● **Saved entries**
>>>>

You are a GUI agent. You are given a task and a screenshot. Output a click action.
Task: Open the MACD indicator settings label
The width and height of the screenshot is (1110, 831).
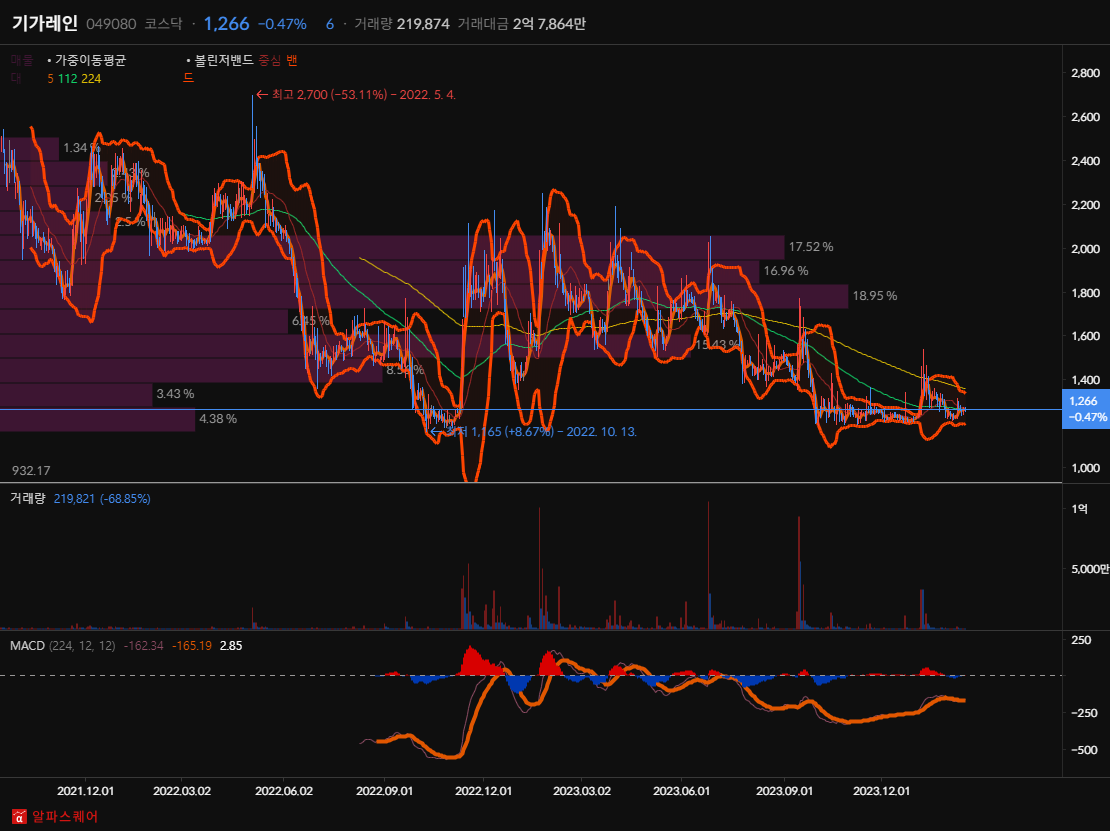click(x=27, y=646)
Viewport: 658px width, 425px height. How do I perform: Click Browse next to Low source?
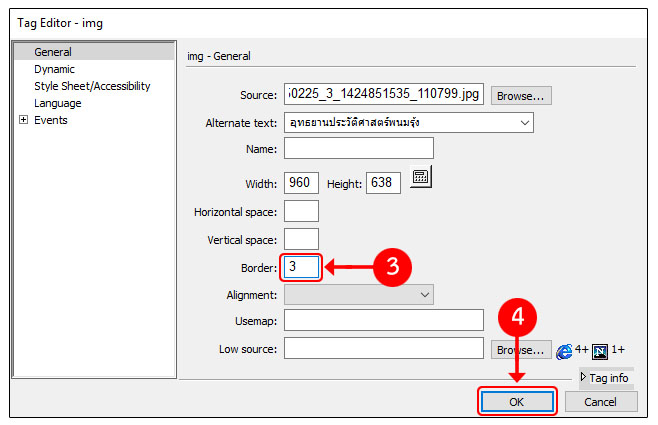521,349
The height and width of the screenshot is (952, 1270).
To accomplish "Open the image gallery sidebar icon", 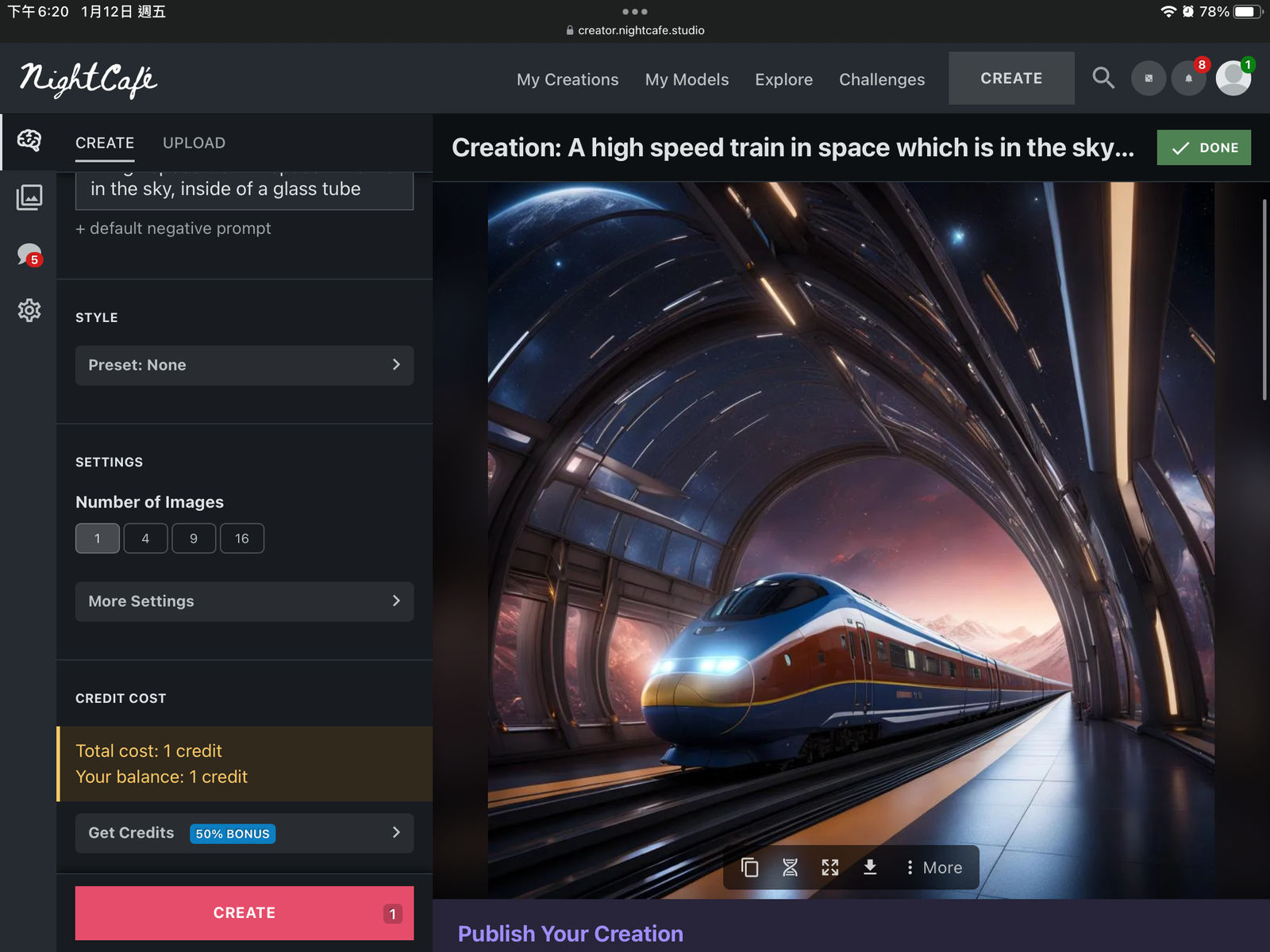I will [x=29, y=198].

<<<<

Write out again exactly the lines from the start of the data above through the line containing "The height and", inclusive, excluding any pictures.

You are a GUI agent. You are given a task and a screenshot. Output a click action.
Task: Open the MACD indicator settings label
The width and height of the screenshot is (1110, 831).
click(x=27, y=646)
Viewport: 658px width, 425px height. How do I perform: Click Browse next to Low source?
521,349
The height and width of the screenshot is (952, 1270).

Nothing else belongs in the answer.